作家としてデビューした当初は、現代彫刻作品ばかりつくっていましたが、アンティークショップで個展を開いたとき、家具の中に存在する自分の作品がいつもと違って見えたそうです。インテリアと鉄の作品が馴染んでいる様子を目の当たりにした上野さん、浮世離れしたギャラリー空間で美術愛好家に見てもらうだけでなく、自分から住空間にアプローチできるような作品もつくっていきたいと感じたのだとか。「美術作品に機能を持たせると、暮らしに取り入れやすいものになる。アートにクラフトの要素をもたせたり、クラフトをアート作品のように見せたり、その境界を失くしていくのが楽しい。アートは『心の栄養』だから、日常の生活空間に気軽に取り入れられることを作家として提案していきたい」

人間らしい豊かな暮らしを 求めて八ヶ岳南麓へ。

阪神大震災を経験し、自分の生き方を探し求めていたさなか、偶然テレビで目にした八ヶ岳の風景にインスピレーションを感じたという妻のしのぶさんに勧められ、現地へと足を運んだ上野さん。「この場所に立って、この風景を見た時に、直感的に思いましたね。この八ヶ岳南麓は世界に向けて発信できる場所だって。この土地に住みたいなと本能的に感じました」と力強く語ります。さらに、「自然農」との出会いも上野さんの生活や価値観に変化をもたらしました。「雑草と作物、虫たちが共存する畑は、自然が凝縮されたひとつの世界。その風景がとても美しかった。そして、自分は土壌で作品が作物だと考えるようになり、自分が豊かにならなければ良い作品も実らない。様々な情報(化学肥料や農薬)を得て無理に見栄えの良い立派な作品をつくるのではなく、土である自分がいろいろな経験をして豊かになることが必要だと感じました」

独特の模様の美しさと 漆の光沢感に惹かれます。

祖父から譲り受けた腕時計や父親から受け継いだペンケースに万年筆…ものを大切に長く使い続ける性格の上野さん。

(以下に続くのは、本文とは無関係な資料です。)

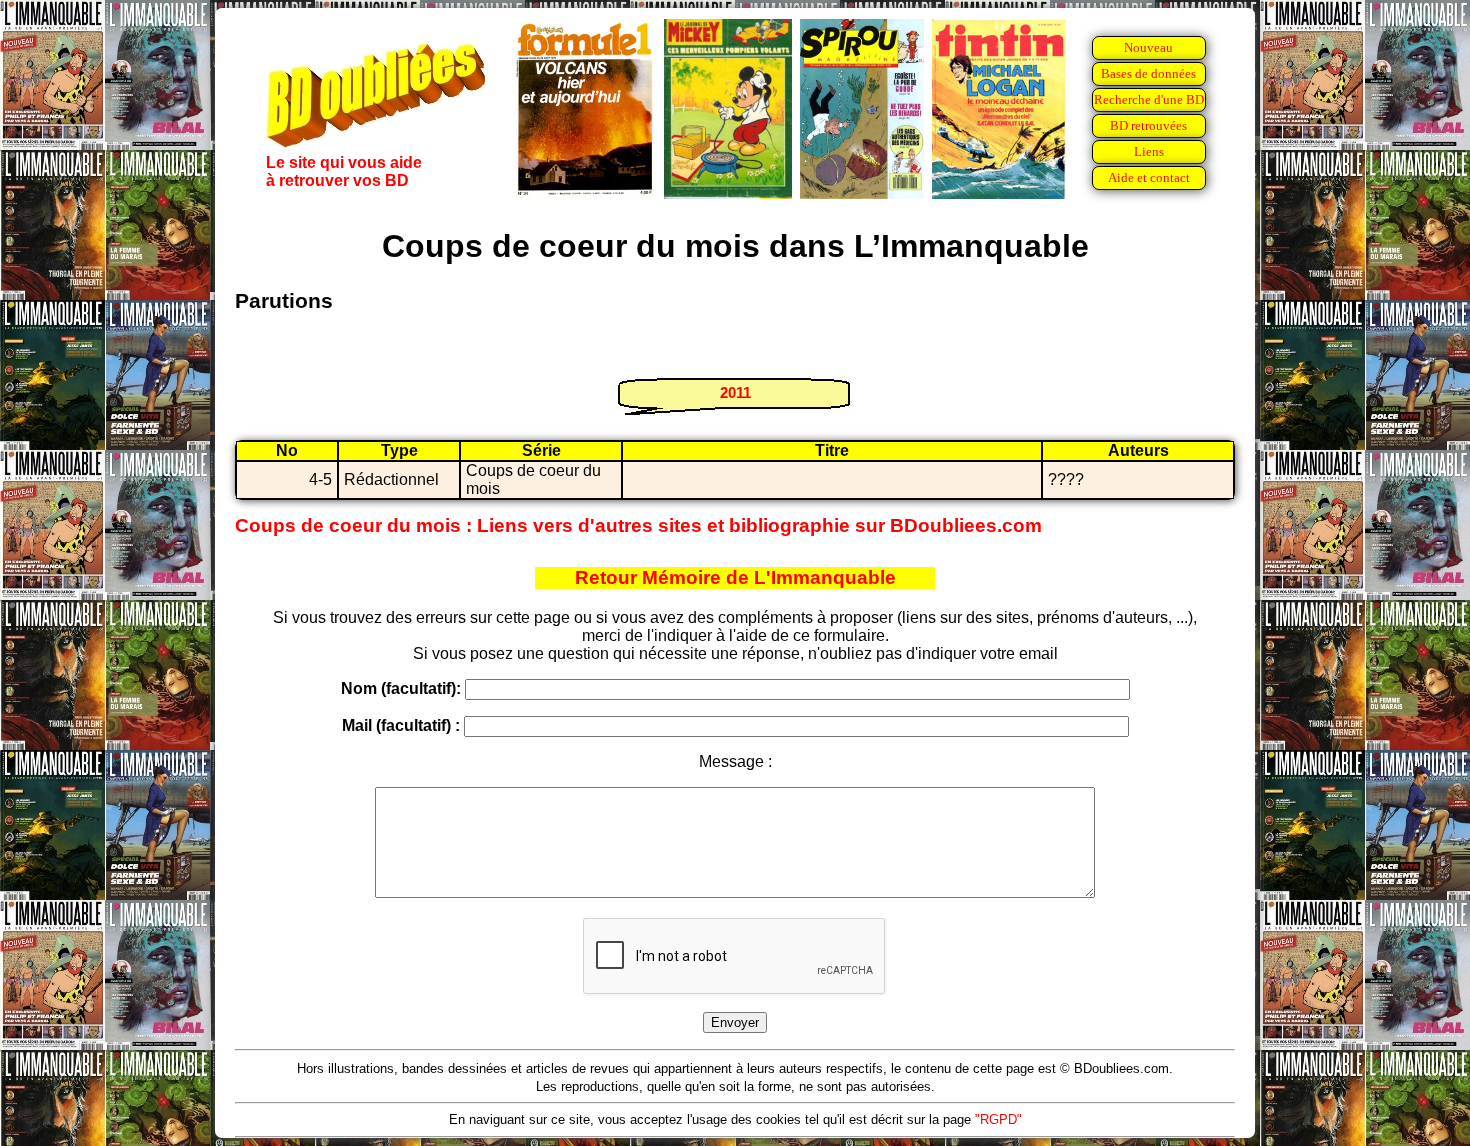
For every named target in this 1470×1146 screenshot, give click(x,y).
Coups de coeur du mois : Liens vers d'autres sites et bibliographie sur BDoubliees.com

山梨に移住して初めて印伝を知り、「生活の中で伝統工芸品を使ってみたい」という気持ちが芽生えたといいます。物持ちが良い性分なのでなかなか買い替える機会がありませんでしたが、6年ほど前に印伝の印鑑ケースと出会い、今でも愛用されています。「印伝に実際に触れてみたら『なんかいいな』と直感的に思った。手触りや感触もいいけれど、写真では伝わらないこの漆の光沢感に惹かれます。色の組み合わせや模様の組み合わせで、いろんな可能性が無限にある点にもおもしろさを感じます。手にして初めてわかる印伝の良さもありますが、逆に模様や光沢といった見た目の美しさも魅力。だから、次に何かものを買い換えるときは印伝を選びたいという気持ちになりますね」

上野 玄起Genki Ueno

大阪府豊中市で生まれ育ち、京都精華大学卒業後、鉄の造形作家として活動を始める。現在は山梨県北杜市の上野玄起鉄の造形スタジオで、鉄をモチーフにした作品を作り続ける傍ら、私立高校の美術の教師を務めたり、子供たちのお絵かき教室を開催。「FeeLifeYATSUGATAKE」にも携わり、八ヶ岳のライフスタイルブランドを発信。